▶ [PROBLEMS AND TASKS]
- a) List every capitalized heading that opens a paragraph in the stock market notes.
- b) According to the stock market notes, which month ranks as the weakest of the year for the S&P 500?
━━━━━ PAGE EXCERPT
OPTIMISM ON THE RISE – The terms ‘optimism’ or ‘optimistic’ were mentioned by 61% of S&P 500 companies reporting Q4 earnings through 1/24/2025. That compares to an average of less than 44% dating back to 2003, and if the pace continues through the entirety of the earnings season, it would be the highest percentage since at least 2003. (Source: Bank of America)
AS GOES JANUARY – In the 42 years since 1953, when the S&P 500 was up in January, the median rest-of-year performance for the index was a gain of +13.5%, with positive returns 86% of the time. In the 30 down years for the S&P 500 in January, the median rest-of-year gain dropped to +3.5%, with gains 60% of the time. (Source: Bespoke)
AT LEAST IT’S THE SHORTEST MONTH – Over the last 50 years, the S&P 500’s average move during February has been a gain of +0.12%, with gains 56% of the time. February ranks as the second weakest month of the year behind September (-0.89%) and is the third weakest in terms of the consistency of gains. (Source: Bespoke)
━━━━━━━━━━
━━━━━ ROWS
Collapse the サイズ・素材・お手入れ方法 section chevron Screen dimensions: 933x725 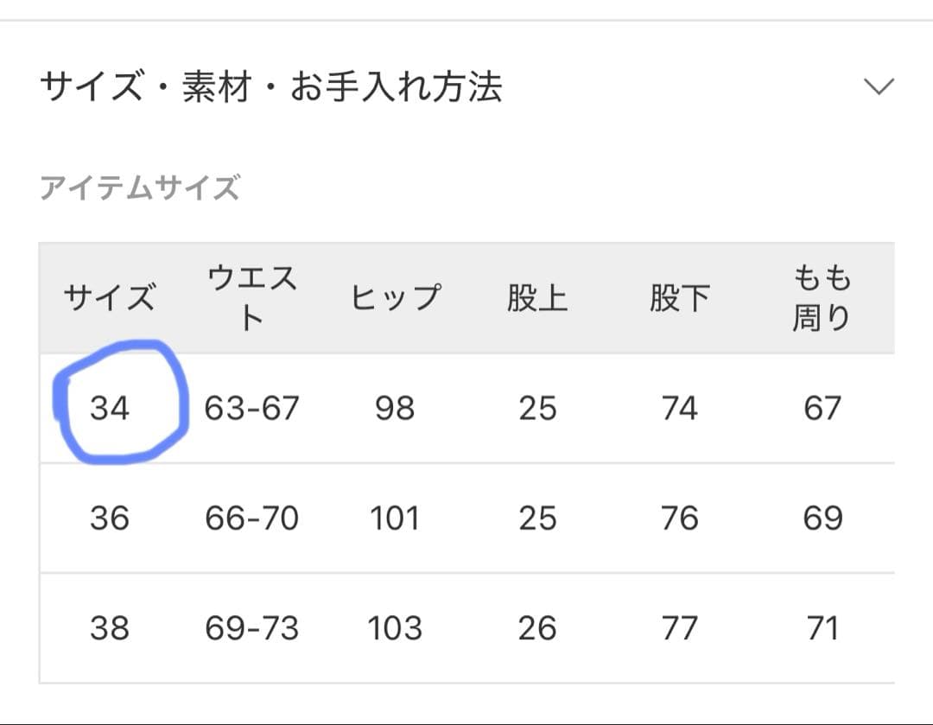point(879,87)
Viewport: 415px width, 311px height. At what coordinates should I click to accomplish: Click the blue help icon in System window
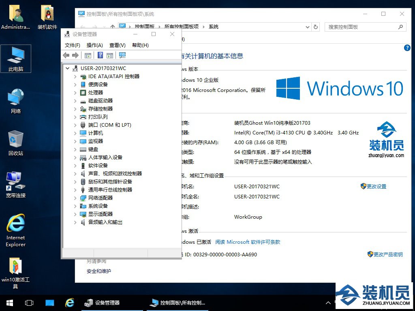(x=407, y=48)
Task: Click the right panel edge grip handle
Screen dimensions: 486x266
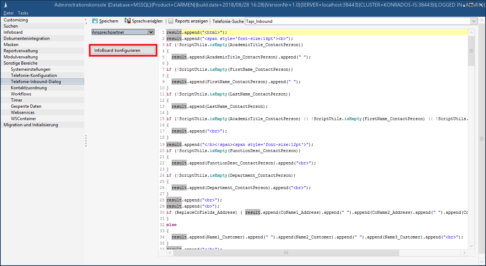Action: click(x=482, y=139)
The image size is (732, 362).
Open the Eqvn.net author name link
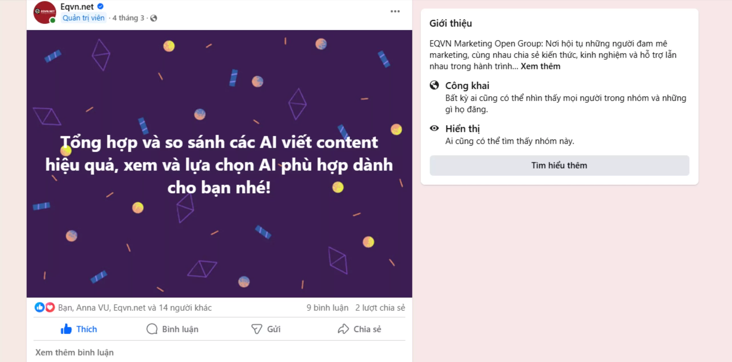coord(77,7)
━━━━━━━━━━
━━━━━ ROWS
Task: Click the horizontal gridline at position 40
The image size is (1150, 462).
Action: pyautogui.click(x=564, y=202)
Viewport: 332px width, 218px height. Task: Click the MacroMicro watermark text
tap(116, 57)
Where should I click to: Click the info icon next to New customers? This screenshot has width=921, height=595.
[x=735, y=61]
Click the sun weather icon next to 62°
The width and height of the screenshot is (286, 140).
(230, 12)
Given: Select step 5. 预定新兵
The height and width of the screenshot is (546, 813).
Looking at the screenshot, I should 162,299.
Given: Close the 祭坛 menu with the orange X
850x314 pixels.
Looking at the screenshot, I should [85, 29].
━━━━━━━━━━
━━━━━ ROWS
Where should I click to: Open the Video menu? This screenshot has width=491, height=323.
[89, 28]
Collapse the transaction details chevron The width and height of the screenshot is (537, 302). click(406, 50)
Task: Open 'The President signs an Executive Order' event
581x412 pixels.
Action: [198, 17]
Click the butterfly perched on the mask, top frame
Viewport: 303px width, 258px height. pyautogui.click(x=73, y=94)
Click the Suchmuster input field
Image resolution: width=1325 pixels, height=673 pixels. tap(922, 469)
━━━━━━━━━━
▶ [EXERCISE RESULTS]
- a)
OPTIMISM ON THE RISE
AS GOES JANUARY
AT LEAST IT'S THE SHORTEST MONTH

- b) September, with an average move of -0.89%.